PLATIS 54 (and larger PLATIS 65) are passive isolation platforms. They feature a base frame made from solid aluminium, which is supported by adjustable damping feet. The top supporting plate is made of a hard laminate, reinforced with solid aluminium (you can also just purchase the top plate on its own). The lower plate connects with supplied damping feet, and you can effectively ‘dial in’ or fine tune the amount of damping by the number of pods relative to the weight of the product sitting on the platform. There is some wiggle room here, but typically you need enough pod-ness to account for the weight but not so much as to over-damp the system. Given that the platform can handle up to 100kg (at which point you have gone to five pods per platform) it’s an extremely flexible option. I ended up using it mostly with three pods (not in the ‘three feet good, four feet bad’ mantra of the audio woomeisters; just that using it with heavier turntables and sources – such as the Gryphon Ethos tested in issue 191 – is the correct weight-range match).
Meanwhile the Damper isolation feet can be used under any audio component without the need for platforms in order to filter structural vibrations as well as also acting as noise filter suppressors for vibrations generated by the component itself.
It’s something like a large aluminium Oreo with top and bottom cups slotting into an aluminium hoop… but it’s what’s underneath that counts. The top and bottom cups are machined from a solid aluminium plate. These cups are separated with multi layered silicone and aluminium dampers and are said to filter vibrations up to as high as 3kHz. Dampers are simply positioned under any audio component, under the metal chassis itself, spike or under rubber feet. Some personal experimentation is recommended here.
They are sold in sets of three or four, and once again choice largely comes down to weight management. Each damper can cope with a load of up to 20kg so most electronics will only need a trio of Dampers. However, if an audio component has a skewed centre of gravity (such as having a heavy transformer on one side of the case, reposition dampers accordingly and in extreme cases you might need to think about using four dampers in place of three (sonically speaking, use three and reposition unless that is absolutely impossible). There is no levelling adjustment in these Dampers, although the cup has a rubber ring inserted to minimise slipping and this can be removed.
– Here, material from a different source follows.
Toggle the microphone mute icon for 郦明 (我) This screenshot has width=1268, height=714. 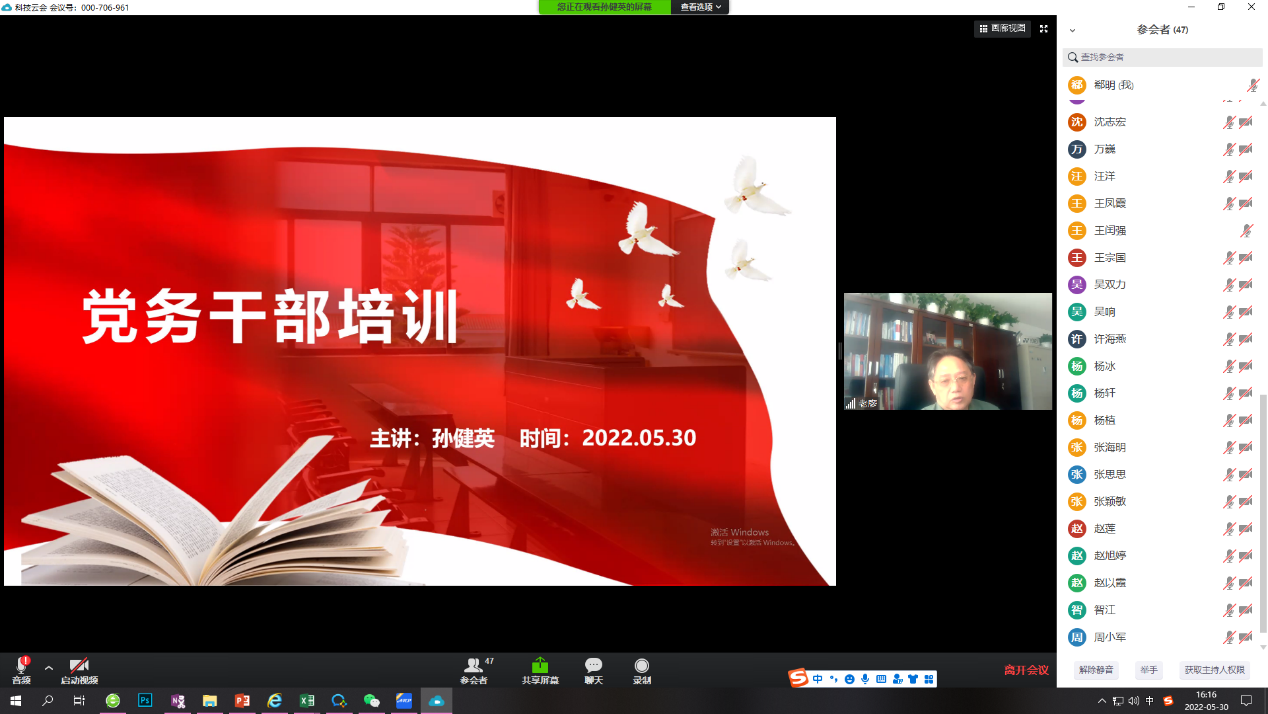tap(1252, 85)
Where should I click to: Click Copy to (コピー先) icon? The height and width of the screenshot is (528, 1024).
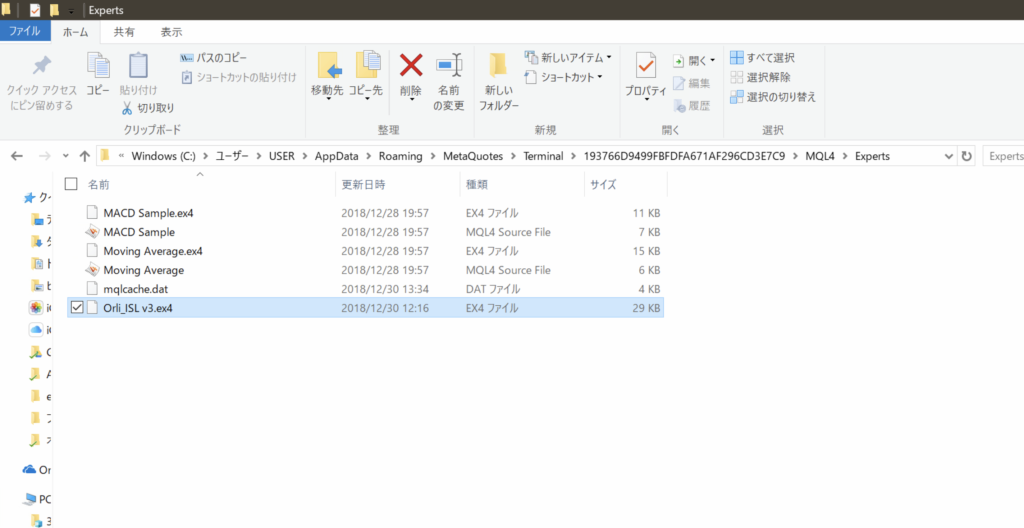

For higher loads just add more dampers. This might seem like over-egging the pudding, but as they are intended to be used universally across audio, it’s conceivable that you might end up putting them under some 100kg or more power amps or loudspeakers, and you might conceivably end up with five or more Dampers spread evenly across the base of your product. Just remember that in most cases there’s no point in adding just one more damper for the sake of it, as their performance is so effective that could undermine the whole exercise.